«Non quia timemus non audemus, sed quia non audemus, timemus»
-(Sénèque)
«Ce n'est pas parce que nous avons peur que nous n'osons pas; c'est parce que nous n'osons pas que nous avons peur».

La très grosse, mais ô combien prévisible, mauvaise nouvelle de l’année dans les relations fédérales-provinciales

Pas d’entente entre les provinces et le fédéral sur les transferts en santé

mardi 20 décembre 2016

Malgré le front commun des provinces, le gouvernement Trudeau réduira les transferts fédéraux en santé à compter de 2017.

Le ministre fédéral des Finances, Bill Morneau, qui tenait une rencontre lundi à Ottawa avec ses homologues des provinces et les ministres de la Santé, a annoncé la fin des négociations en fin de journée, après leur avoir soumis une offre bonifiée.

« Malheureusement, les provinces ont décidé de laisser l’offre et maintenant nous allons continuer de travailler pour les Canadiens à travers le pays, car nous n’avons pas une entente avec les provinces », a déclaré le grand argentier du Canada au sortir de cette rencontre.

Les provinces ont refusé une proposition plus généreuse d’Ottawa, selon laquelle M. Morneau suggérait de réduire la hausse des transferts fédéraux en santé de 6 à 3,5 % par année à compter de 2017 pour les prochains cinq ans.

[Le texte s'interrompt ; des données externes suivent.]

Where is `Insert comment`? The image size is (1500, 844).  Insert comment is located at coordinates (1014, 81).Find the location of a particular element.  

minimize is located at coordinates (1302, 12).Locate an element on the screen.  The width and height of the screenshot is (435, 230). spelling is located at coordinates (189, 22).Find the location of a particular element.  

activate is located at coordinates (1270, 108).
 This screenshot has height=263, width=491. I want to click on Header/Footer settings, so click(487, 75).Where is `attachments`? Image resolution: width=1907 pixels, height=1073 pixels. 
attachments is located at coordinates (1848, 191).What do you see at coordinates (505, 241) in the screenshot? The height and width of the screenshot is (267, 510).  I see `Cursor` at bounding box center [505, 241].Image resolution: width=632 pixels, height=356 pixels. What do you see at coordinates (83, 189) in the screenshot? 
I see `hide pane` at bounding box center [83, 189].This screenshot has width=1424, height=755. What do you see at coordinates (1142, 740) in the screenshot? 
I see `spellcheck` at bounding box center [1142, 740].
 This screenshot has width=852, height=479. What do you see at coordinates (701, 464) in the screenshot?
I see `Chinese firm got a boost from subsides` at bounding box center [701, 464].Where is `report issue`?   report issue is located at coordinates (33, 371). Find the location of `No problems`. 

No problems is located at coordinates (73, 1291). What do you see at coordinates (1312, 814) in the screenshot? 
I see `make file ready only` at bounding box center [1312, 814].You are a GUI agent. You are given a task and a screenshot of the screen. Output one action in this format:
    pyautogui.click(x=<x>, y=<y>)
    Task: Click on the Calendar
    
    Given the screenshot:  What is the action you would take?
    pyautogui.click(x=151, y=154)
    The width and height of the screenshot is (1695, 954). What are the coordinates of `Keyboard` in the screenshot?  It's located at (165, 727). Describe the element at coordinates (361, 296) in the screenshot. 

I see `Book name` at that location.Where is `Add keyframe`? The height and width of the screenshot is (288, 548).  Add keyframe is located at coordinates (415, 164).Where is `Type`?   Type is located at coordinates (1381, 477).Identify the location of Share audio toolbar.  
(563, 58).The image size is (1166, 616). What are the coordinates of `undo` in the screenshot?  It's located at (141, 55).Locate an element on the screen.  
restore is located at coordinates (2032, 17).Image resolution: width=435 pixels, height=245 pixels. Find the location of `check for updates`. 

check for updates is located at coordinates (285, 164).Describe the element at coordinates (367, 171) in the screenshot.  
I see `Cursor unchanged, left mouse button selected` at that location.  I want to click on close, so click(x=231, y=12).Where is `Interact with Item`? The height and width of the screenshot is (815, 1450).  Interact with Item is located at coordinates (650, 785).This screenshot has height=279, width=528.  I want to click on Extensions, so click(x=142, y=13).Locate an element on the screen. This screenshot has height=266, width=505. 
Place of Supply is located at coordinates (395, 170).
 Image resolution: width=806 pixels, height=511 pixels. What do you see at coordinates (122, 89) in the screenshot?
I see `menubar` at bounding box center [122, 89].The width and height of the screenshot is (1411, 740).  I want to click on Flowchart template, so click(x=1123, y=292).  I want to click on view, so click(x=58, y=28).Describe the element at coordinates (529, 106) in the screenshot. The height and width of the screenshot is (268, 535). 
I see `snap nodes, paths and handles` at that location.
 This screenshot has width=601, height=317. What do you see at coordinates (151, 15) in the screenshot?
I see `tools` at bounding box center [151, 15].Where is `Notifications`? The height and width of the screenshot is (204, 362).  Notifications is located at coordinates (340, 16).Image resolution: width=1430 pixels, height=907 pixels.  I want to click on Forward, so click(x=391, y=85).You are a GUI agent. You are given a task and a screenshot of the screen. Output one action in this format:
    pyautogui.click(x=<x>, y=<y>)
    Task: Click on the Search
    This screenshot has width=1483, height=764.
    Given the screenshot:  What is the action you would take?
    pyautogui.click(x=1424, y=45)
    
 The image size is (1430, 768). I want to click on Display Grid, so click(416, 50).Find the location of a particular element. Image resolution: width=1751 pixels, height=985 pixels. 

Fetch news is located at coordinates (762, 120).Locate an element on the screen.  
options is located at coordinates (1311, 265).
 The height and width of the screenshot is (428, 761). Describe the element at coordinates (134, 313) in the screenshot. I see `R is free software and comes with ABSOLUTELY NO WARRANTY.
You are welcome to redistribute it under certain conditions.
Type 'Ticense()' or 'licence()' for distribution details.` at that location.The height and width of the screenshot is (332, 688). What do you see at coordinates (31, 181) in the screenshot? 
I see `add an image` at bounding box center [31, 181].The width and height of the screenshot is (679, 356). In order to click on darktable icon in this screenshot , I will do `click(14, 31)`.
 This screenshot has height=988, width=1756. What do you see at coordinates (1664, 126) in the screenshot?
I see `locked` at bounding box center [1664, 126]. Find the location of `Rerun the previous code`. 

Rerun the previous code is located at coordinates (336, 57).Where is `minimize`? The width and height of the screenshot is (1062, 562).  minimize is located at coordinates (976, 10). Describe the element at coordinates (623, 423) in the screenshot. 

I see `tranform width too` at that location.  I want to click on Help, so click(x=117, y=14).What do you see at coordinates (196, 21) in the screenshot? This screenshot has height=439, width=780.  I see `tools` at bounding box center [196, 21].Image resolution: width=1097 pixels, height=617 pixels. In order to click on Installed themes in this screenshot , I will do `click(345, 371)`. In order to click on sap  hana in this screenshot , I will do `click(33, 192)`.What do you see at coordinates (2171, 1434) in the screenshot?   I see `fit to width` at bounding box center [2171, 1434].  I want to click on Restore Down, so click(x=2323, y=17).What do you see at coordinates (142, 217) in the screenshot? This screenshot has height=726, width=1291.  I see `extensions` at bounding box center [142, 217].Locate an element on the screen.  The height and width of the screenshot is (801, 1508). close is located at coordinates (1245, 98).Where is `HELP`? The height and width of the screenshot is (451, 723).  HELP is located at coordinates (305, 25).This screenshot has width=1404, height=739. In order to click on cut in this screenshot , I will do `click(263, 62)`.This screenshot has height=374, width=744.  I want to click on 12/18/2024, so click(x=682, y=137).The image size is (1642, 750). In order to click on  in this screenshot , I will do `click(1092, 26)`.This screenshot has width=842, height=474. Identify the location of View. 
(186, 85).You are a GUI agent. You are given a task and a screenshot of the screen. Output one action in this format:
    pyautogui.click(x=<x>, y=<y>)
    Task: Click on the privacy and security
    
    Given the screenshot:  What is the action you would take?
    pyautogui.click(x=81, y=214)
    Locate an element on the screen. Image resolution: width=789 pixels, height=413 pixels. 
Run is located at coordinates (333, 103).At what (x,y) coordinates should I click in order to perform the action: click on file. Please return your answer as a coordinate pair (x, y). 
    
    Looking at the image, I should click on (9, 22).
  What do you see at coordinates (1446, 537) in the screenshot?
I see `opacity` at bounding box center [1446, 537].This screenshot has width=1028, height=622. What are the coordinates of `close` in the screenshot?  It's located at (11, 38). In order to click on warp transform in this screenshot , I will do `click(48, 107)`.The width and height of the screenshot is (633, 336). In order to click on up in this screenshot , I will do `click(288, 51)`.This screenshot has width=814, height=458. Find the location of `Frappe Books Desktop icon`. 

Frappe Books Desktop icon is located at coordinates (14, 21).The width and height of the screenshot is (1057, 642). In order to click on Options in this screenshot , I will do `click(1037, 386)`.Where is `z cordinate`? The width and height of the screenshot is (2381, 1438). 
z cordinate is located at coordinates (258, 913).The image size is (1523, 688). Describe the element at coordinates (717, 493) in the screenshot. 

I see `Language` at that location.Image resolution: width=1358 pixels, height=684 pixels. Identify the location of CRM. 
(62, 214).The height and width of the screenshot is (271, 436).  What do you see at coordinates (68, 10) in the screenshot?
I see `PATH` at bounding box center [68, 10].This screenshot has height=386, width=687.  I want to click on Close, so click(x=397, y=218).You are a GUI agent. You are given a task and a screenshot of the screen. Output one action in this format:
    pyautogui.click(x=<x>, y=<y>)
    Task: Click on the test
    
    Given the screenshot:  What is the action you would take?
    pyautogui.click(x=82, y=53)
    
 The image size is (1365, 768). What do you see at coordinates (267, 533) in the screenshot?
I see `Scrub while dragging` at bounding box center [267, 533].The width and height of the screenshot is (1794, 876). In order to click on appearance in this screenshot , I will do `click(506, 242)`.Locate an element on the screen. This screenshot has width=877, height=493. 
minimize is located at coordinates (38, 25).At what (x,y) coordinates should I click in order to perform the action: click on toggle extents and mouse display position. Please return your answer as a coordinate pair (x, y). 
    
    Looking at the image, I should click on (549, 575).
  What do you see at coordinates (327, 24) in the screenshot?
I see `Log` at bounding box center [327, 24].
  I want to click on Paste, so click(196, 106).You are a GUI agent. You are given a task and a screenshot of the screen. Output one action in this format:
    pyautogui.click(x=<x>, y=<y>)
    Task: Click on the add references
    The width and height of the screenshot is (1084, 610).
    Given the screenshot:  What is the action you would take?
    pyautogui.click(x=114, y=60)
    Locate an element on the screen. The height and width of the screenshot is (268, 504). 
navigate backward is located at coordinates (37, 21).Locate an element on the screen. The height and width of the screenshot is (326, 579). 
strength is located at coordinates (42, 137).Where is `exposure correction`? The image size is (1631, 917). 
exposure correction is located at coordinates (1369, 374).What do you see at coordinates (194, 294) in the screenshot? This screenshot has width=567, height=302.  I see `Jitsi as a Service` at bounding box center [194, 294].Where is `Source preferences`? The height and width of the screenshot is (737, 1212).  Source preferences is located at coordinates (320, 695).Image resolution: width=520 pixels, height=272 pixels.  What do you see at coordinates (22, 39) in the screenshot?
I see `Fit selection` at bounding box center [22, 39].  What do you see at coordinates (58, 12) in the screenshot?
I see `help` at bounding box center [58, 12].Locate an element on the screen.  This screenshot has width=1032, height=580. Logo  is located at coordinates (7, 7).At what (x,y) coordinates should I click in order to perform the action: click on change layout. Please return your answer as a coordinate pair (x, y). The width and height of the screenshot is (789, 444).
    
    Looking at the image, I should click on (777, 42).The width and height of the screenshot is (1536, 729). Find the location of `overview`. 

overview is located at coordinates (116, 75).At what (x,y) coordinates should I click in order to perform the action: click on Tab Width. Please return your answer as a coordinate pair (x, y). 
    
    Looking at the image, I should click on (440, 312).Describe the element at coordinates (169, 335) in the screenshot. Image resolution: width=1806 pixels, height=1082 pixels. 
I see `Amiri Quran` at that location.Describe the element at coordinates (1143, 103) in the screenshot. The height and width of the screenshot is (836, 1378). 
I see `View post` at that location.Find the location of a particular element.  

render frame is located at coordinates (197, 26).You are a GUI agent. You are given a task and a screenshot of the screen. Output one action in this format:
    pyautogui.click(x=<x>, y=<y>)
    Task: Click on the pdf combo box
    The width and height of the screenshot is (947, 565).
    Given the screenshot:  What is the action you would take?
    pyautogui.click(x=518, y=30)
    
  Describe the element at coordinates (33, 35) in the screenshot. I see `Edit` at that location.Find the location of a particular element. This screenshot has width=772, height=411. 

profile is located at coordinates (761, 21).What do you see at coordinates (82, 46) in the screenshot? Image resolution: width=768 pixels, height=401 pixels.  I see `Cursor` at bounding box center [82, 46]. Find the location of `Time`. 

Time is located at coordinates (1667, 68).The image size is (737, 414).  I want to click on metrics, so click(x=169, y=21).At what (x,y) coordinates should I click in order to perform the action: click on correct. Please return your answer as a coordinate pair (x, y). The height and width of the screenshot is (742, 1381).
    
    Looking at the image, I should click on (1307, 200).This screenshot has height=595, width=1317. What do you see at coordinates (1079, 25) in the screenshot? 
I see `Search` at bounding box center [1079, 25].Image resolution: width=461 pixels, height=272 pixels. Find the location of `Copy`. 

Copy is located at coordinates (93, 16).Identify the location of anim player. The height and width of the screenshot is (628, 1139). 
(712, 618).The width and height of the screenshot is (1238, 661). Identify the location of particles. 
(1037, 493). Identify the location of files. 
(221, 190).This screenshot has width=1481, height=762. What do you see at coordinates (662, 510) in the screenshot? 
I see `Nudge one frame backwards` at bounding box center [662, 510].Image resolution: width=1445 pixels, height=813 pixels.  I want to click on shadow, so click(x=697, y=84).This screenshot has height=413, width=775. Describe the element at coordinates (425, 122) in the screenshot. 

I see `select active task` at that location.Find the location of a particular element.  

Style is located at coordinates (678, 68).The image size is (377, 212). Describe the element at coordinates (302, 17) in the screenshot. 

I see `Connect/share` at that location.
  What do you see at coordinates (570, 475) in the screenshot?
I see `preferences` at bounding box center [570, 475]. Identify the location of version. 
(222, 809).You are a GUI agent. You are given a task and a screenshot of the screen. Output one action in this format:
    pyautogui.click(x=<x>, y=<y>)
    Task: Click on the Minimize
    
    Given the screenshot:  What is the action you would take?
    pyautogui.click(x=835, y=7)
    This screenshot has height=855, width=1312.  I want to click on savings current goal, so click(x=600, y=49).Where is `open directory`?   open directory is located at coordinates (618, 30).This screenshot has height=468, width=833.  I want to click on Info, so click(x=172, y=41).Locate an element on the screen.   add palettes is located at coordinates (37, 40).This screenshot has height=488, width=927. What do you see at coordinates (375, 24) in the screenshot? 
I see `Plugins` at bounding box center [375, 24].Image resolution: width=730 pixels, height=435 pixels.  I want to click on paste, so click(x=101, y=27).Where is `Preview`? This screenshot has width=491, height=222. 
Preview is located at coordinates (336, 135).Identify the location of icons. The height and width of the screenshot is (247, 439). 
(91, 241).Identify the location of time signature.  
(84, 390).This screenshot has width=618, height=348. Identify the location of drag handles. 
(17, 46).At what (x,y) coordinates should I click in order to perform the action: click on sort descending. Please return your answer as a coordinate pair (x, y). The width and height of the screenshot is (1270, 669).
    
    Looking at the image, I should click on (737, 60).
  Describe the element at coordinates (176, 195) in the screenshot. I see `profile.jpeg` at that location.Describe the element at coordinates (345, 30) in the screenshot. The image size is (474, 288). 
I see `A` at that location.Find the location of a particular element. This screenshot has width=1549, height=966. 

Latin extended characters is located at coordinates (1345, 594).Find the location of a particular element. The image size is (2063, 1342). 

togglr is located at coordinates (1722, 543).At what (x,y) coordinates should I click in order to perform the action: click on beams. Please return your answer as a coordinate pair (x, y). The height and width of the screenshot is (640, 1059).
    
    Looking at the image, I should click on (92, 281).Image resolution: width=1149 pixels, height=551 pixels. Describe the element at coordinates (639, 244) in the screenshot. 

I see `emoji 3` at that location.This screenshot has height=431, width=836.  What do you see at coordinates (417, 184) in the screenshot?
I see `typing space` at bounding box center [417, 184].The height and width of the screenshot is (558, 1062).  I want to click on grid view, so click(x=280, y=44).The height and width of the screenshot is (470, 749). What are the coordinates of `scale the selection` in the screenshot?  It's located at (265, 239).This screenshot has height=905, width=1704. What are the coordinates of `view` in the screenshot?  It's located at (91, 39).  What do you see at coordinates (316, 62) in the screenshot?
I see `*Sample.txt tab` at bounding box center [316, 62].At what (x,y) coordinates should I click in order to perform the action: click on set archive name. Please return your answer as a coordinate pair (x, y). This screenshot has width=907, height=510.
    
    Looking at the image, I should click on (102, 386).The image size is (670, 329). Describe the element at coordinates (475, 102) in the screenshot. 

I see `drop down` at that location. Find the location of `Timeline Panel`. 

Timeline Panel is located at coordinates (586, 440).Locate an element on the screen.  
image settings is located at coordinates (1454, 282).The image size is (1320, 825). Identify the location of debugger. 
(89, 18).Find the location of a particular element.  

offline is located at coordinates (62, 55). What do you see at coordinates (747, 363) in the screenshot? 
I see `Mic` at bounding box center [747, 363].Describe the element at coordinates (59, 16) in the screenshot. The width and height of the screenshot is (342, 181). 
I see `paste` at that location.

À cela s’ajoutait une enveloppe de 11,5 G $ sur 10 ans destinée aux soins à domicile et en santé mentale.

En campagne électorale, les libéraux avaient promis de réduire la hausse des transferts fédéraux à 3 % - tel qu’annoncé par le gouvernement Harper – en plus d’investir 3 G $ sur quatre ans dans les soins à domicile et en santé mentale.

Devant le refus des provinces, le ministre Morneau a donc retiré son offre. La hausse des transferts fédéraux en santé passera donc de 6 à 3 % à compter du printemps prochain, a-t-il dit.

Le gouvernement Trudeau souhaite toujours investir en santé mentale et pour les soins à domicile, mais avoue ne pas savoir comment il s’y prendra pour le moment.

« Nous sommes toujours déterminés à investir dans ces domaines, mais nous devons réfléchir sur comment nous allons le faire », a soutenu le ministre Morneau.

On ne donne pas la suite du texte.